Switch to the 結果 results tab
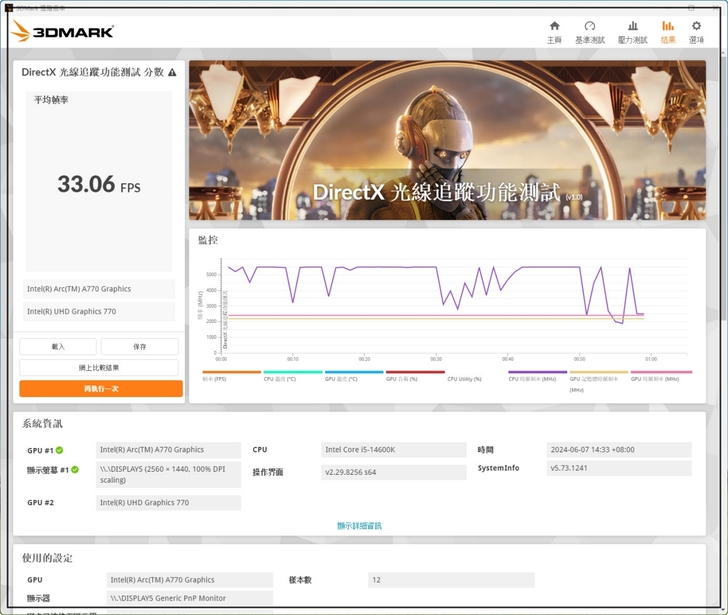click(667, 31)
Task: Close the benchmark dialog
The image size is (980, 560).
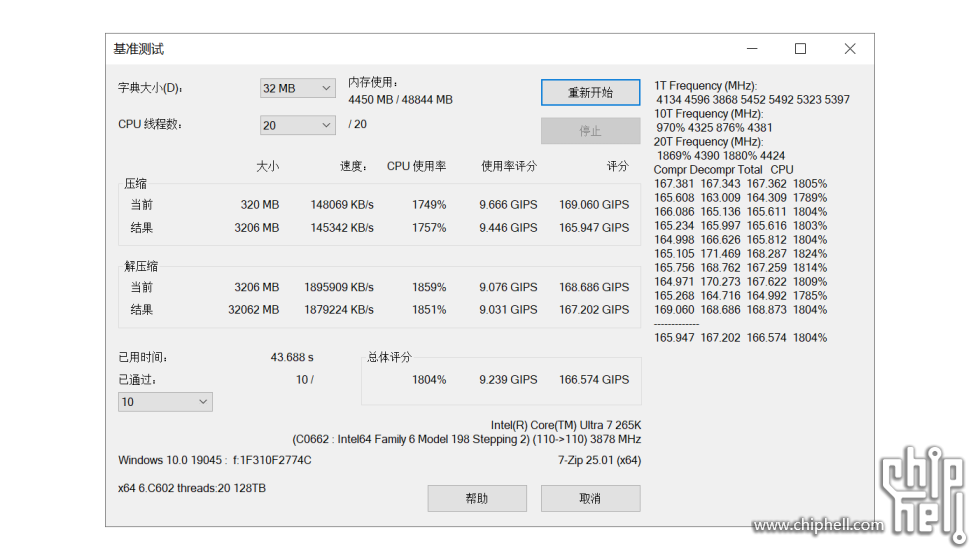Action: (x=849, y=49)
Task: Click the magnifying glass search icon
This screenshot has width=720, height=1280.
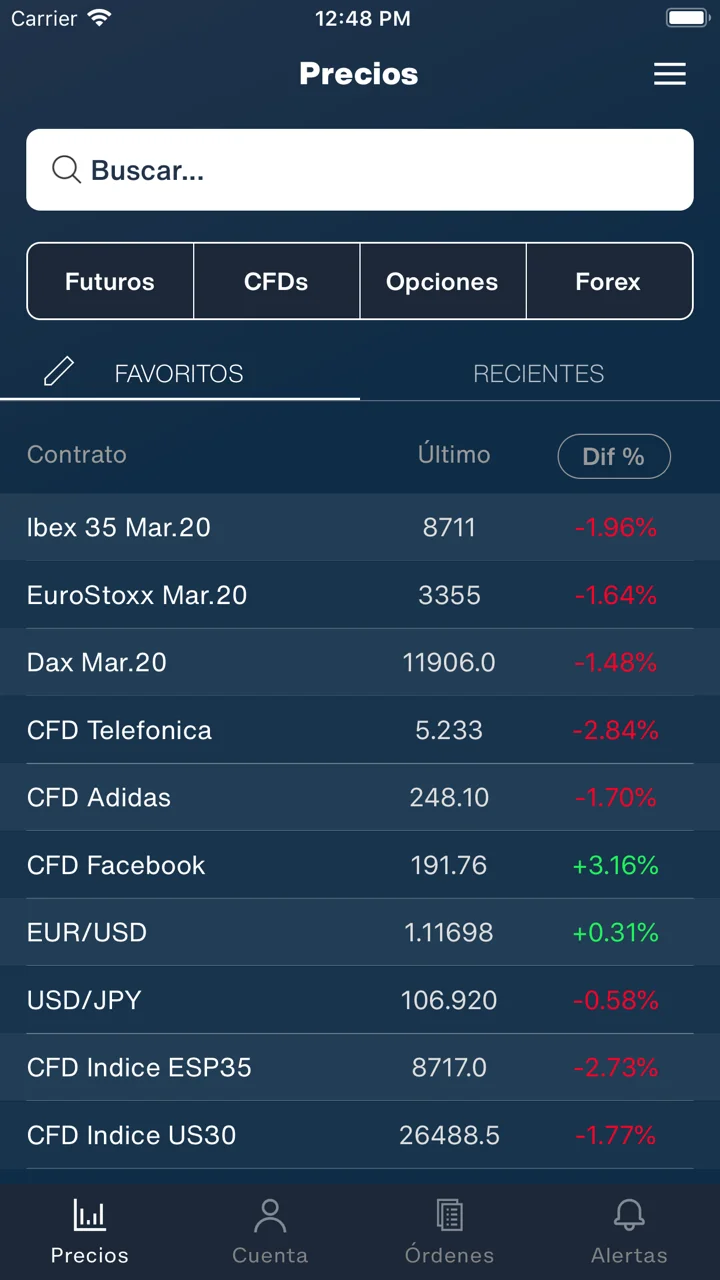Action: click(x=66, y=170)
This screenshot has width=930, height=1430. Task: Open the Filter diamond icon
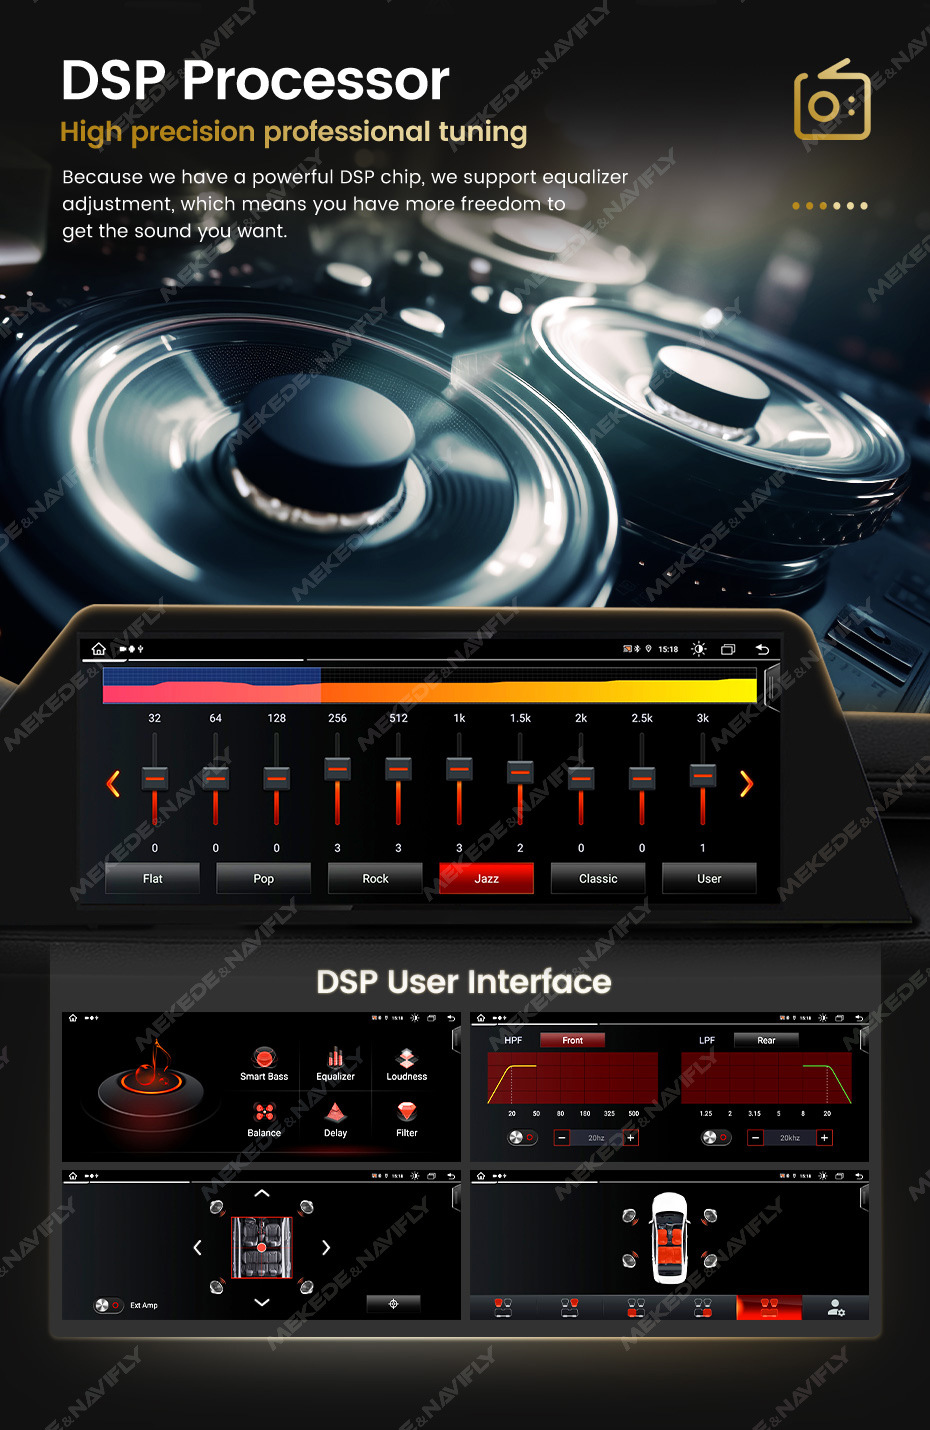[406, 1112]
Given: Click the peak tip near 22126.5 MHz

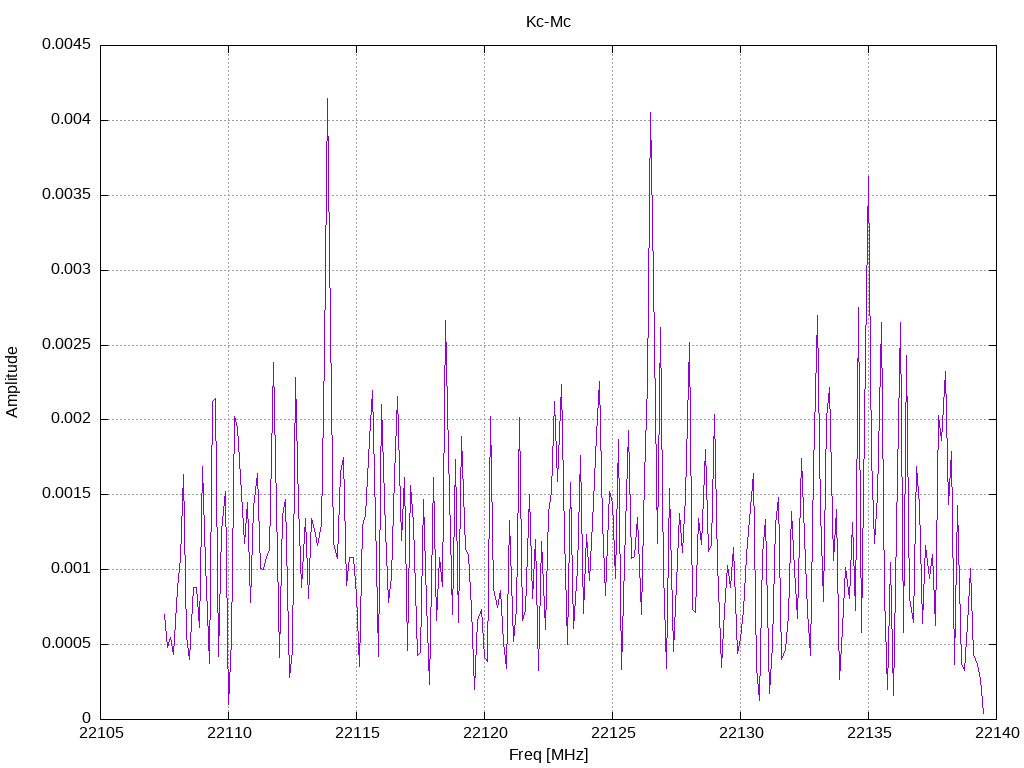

★ ★ ★ ★ ★ ★ ★

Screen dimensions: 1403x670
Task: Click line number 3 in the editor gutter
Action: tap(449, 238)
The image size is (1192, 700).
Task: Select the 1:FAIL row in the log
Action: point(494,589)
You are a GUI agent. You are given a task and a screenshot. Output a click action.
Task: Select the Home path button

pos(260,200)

★ ★ ★ ★ ★ ★ ★

▶ INSTRUCTIONS TO FOLLOW: Only one stretch of the entries above is needed: the lines from the one containing "This screenshot has width=930, height=1430." through the one containing "Given: Click the peak tip near 22126.5 MHz". Copy it exactly, without the pictures.

▶ SOLUTION FOR THIS PROBLEM:
This screenshot has width=930, height=1430. Task: Open the Filter diamond icon
[406, 1112]
Given: Click the peak tip near 22126.5 MHz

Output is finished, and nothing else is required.